Dataset items:
# # # # # # #

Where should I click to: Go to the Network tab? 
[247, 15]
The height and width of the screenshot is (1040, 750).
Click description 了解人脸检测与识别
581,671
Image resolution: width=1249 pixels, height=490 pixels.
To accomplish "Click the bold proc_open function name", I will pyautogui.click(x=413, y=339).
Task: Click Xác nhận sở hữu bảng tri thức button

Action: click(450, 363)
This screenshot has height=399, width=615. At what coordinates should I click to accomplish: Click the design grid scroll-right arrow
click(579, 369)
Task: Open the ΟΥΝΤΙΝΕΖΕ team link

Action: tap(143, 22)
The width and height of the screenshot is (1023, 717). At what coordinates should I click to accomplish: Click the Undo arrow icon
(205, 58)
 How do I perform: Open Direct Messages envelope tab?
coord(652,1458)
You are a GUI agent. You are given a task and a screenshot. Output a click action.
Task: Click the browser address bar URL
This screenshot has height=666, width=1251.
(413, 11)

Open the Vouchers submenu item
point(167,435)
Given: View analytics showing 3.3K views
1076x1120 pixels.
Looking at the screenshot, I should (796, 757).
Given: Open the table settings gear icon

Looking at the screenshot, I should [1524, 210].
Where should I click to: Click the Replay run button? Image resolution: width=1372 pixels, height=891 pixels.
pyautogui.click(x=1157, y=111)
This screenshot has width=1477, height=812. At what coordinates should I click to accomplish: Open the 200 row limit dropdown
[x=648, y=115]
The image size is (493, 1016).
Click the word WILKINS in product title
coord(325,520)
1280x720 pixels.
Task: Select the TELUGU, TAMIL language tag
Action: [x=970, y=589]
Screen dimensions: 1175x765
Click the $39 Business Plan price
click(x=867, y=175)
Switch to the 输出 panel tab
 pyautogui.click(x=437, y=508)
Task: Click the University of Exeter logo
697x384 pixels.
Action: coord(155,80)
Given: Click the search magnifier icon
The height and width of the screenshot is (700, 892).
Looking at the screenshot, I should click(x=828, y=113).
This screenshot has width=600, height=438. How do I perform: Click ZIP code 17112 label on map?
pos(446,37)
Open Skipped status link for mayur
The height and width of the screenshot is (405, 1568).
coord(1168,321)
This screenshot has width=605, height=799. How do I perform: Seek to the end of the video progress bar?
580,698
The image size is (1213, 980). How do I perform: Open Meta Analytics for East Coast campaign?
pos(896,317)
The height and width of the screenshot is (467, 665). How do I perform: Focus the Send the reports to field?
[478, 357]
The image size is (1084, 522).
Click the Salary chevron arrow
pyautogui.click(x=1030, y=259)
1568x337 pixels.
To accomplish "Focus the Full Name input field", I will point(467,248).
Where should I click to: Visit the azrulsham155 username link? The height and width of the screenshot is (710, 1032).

# # # # # # #

Reproduce every row above word for word, changing nothing.

REPLY TO THE EXERCISE ▸
Where should I click to: Go to the Network tab? 
[247, 15]
The height and width of the screenshot is (1040, 750).
Click description 了解人脸检测与识别
581,671
Image resolution: width=1249 pixels, height=490 pixels.
To accomplish "Click the bold proc_open function name", I will pyautogui.click(x=413, y=339).
Task: Click Xác nhận sở hữu bảng tri thức button

Action: click(450, 363)
This screenshot has height=399, width=615. At what coordinates should I click to accomplish: Click the design grid scroll-right arrow
click(579, 369)
Task: Open the ΟΥΝΤΙΝΕΖΕ team link

Action: tap(143, 22)
The width and height of the screenshot is (1023, 717). At what coordinates should I click to accomplish: Click the Undo arrow icon
(205, 58)
 How do I perform: Open Direct Messages envelope tab?
coord(652,1458)
You are a GUI agent. You are given a task and a screenshot. Output a click action.
Task: Click the browser address bar URL
This screenshot has height=666, width=1251.
(413, 11)

Open the Vouchers submenu item
point(167,435)
Given: View analytics showing 3.3K views
1076x1120 pixels.
Looking at the screenshot, I should (796, 757).
Given: Open the table settings gear icon

Looking at the screenshot, I should [1524, 210].
Where should I click to: Click the Replay run button? Image resolution: width=1372 pixels, height=891 pixels.
pyautogui.click(x=1157, y=111)
This screenshot has width=1477, height=812. At what coordinates should I click to accomplish: Open the 200 row limit dropdown
[x=648, y=115]
The image size is (493, 1016).
Click the word WILKINS in product title
coord(325,520)
1280x720 pixels.
Task: Select the TELUGU, TAMIL language tag
Action: [x=970, y=589]
Screen dimensions: 1175x765
Click the $39 Business Plan price
click(x=867, y=175)
Switch to the 输出 panel tab
 pyautogui.click(x=437, y=508)
Task: Click the University of Exeter logo
697x384 pixels.
Action: coord(155,80)
Given: Click the search magnifier icon
The height and width of the screenshot is (700, 892).
Looking at the screenshot, I should click(x=828, y=113).
This screenshot has width=600, height=438. How do I perform: Click ZIP code 17112 label on map?
pos(446,37)
Open Skipped status link for mayur
The height and width of the screenshot is (405, 1568).
coord(1168,321)
This screenshot has width=605, height=799. How do I perform: Seek to the end of the video progress bar?
580,698
The image size is (1213, 980). How do I perform: Open Meta Analytics for East Coast campaign?
pos(896,317)
The height and width of the screenshot is (467, 665). How do I perform: Focus the Send the reports to field?
[478, 357]
The image size is (1084, 522).
Click the Salary chevron arrow
pyautogui.click(x=1030, y=259)
1568x337 pixels.
To accomplish "Focus the Full Name input field", I will point(467,248).
Where should I click to: Visit the azrulsham155 username link? The height and width of the screenshot is (710, 1032).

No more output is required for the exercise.